== Records from a collection ==
========================

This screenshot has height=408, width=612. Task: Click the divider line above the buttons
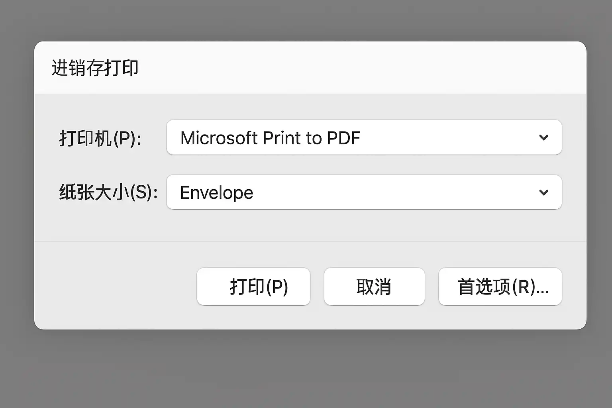tap(310, 241)
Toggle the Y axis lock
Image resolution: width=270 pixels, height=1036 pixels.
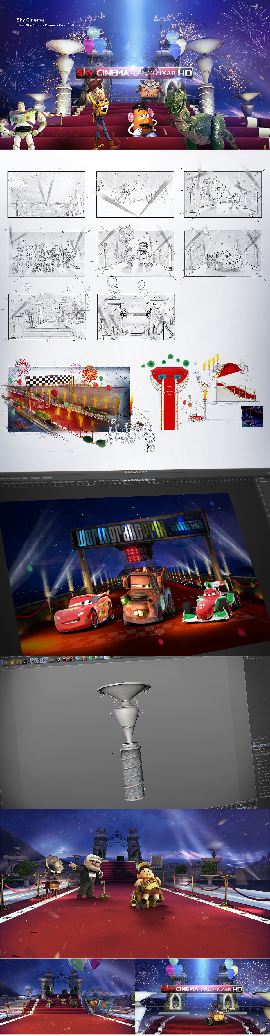(39, 660)
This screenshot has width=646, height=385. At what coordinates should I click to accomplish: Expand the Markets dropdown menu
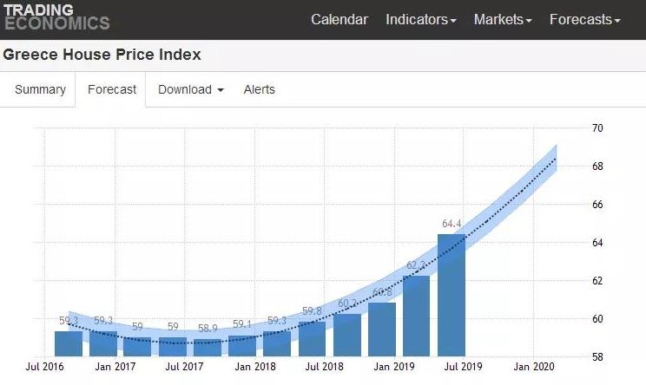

========================

Rewrite every record above with "screenshot" switched to "screen capture" and everything else kept the same. Leave the pictures out of your answer.

This screen capture has height=408, width=612. Task: Click the divider line above the buttons
tap(310, 241)
Toggle the Y axis lock
Image resolution: width=270 pixels, height=1036 pixels.
(39, 660)
This screen capture has width=646, height=385. At what coordinates should I click to accomplish: Expand the Markets dropdown menu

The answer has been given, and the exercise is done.